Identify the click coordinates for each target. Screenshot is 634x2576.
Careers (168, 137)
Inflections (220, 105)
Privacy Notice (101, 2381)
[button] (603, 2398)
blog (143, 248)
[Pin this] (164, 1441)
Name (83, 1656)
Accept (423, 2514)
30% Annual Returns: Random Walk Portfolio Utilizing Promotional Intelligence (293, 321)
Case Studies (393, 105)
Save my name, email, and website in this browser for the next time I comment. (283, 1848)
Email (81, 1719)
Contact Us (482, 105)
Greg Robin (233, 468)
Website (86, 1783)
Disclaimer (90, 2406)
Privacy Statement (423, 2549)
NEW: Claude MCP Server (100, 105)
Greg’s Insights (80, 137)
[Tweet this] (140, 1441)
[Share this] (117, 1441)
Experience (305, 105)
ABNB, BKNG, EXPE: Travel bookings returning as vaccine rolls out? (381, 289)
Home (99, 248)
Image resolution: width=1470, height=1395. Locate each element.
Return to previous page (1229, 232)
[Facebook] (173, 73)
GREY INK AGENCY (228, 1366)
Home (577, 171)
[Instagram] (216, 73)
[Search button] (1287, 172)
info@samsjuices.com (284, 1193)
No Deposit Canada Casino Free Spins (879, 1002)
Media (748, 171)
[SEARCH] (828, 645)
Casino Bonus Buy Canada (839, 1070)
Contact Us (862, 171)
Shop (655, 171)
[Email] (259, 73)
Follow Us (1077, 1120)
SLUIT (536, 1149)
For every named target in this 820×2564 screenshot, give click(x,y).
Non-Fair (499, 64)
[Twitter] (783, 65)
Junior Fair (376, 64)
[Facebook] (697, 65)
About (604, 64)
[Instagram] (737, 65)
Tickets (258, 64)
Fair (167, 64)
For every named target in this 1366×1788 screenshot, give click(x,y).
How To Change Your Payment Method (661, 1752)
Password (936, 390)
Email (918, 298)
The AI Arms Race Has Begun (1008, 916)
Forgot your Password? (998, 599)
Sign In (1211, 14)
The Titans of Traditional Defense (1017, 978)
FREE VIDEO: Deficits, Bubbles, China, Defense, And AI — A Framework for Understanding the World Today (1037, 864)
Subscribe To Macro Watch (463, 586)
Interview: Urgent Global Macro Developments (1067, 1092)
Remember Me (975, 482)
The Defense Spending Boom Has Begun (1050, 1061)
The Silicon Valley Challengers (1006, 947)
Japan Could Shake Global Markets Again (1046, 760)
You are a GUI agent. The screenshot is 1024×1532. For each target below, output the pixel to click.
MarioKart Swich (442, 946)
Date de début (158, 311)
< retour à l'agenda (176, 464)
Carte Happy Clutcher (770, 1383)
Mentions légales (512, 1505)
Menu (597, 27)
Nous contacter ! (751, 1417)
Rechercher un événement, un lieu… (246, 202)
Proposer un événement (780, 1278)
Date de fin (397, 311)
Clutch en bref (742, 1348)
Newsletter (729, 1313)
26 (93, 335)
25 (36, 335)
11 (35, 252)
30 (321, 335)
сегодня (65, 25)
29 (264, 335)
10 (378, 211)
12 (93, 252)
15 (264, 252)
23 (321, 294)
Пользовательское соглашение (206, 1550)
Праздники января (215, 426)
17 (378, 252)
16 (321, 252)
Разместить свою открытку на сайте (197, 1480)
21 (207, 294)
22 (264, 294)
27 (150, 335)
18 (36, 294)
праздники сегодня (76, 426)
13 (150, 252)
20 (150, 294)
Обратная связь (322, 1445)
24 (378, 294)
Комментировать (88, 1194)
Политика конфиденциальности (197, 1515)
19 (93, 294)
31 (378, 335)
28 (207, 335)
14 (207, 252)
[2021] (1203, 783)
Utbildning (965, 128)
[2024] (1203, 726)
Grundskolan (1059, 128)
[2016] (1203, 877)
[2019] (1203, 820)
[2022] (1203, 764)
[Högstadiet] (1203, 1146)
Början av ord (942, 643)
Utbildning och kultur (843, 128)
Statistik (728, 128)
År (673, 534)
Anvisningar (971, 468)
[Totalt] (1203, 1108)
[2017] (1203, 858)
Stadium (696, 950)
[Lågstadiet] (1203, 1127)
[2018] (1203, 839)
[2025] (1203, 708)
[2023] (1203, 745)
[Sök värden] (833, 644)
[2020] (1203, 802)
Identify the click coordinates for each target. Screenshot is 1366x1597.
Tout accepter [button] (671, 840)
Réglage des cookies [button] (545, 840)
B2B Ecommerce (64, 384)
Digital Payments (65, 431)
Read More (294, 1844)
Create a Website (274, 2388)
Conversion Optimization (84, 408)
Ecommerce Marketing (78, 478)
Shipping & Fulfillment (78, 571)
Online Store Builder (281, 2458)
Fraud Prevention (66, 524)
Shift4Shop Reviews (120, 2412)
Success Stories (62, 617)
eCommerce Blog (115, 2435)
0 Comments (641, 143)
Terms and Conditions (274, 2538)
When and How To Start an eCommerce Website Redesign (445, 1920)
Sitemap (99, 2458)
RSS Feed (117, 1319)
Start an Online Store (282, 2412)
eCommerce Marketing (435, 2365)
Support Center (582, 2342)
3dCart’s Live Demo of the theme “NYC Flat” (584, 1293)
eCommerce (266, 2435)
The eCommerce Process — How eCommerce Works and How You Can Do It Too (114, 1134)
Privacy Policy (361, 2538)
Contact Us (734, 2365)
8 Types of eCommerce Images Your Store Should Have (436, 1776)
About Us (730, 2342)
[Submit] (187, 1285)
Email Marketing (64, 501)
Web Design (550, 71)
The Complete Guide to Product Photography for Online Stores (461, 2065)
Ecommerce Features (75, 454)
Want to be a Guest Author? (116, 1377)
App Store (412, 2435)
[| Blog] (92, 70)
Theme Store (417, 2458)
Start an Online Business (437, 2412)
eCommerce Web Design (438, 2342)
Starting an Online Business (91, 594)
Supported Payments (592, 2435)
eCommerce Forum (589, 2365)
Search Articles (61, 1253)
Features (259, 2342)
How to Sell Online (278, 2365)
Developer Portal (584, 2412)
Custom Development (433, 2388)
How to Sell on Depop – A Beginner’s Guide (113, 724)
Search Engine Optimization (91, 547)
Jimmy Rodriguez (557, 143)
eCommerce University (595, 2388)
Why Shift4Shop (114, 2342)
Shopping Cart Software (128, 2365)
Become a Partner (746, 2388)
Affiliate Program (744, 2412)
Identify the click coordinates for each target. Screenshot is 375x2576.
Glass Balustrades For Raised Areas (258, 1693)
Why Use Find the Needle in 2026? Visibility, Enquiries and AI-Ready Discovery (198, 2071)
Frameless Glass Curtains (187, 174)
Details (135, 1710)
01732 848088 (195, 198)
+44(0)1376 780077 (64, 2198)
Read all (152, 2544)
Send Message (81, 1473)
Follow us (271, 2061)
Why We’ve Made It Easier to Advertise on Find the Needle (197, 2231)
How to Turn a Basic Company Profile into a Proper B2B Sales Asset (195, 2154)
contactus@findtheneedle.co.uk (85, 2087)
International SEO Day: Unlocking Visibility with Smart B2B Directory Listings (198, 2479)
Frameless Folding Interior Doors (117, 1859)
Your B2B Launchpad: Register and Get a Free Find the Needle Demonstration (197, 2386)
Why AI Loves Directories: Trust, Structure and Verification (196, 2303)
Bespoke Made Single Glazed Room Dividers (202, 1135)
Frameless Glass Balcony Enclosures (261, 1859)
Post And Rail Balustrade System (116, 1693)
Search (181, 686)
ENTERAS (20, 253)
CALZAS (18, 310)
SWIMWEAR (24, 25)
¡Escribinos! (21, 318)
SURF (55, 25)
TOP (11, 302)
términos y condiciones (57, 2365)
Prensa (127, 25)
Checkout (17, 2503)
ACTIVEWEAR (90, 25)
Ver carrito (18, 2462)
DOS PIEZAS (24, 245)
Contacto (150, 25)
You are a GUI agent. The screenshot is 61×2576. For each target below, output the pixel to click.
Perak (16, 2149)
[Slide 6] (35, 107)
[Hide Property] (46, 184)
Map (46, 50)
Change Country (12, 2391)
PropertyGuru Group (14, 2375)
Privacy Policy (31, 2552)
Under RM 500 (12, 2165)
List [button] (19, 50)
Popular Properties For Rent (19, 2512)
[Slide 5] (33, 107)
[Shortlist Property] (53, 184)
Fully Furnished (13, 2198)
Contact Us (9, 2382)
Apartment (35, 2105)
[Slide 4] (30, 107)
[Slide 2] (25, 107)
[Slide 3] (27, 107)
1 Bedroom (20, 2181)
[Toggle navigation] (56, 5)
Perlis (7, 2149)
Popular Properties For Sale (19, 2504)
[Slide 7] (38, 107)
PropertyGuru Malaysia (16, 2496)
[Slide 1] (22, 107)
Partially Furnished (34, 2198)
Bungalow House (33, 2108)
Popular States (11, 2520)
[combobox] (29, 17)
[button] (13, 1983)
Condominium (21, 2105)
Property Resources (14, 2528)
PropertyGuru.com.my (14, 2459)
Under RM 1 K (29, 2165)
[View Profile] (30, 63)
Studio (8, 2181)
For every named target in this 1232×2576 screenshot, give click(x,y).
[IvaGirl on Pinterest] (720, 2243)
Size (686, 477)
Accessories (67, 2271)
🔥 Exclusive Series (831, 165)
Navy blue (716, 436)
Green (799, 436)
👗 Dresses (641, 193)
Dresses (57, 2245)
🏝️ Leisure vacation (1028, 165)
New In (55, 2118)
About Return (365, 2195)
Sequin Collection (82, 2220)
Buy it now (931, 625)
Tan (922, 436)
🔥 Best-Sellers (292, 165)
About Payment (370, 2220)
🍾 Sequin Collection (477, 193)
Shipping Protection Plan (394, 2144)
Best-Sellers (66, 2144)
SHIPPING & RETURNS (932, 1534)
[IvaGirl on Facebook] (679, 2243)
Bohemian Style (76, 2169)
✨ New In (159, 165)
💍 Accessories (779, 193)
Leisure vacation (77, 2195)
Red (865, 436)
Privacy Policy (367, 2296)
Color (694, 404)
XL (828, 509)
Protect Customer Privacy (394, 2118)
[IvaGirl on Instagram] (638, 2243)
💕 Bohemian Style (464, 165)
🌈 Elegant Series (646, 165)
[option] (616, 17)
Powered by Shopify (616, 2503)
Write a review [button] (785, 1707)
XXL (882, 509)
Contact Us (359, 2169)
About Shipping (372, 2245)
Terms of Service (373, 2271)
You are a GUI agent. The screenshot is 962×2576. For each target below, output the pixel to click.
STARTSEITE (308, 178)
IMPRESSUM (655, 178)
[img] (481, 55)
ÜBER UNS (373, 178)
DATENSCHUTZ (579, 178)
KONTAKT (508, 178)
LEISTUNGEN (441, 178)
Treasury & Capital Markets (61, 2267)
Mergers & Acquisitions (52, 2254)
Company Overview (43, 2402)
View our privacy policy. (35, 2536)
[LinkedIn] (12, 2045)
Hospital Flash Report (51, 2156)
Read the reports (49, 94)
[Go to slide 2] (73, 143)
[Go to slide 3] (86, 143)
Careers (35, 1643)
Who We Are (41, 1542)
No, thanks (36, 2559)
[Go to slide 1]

-=-=-

EXERCISE GOAL —
For each line in the entries that contains the string "Markets", make a copy.

REPLY —
Japan Could Shake Global Markets Again (1046, 760)
Treasury & Capital Markets (61, 2267)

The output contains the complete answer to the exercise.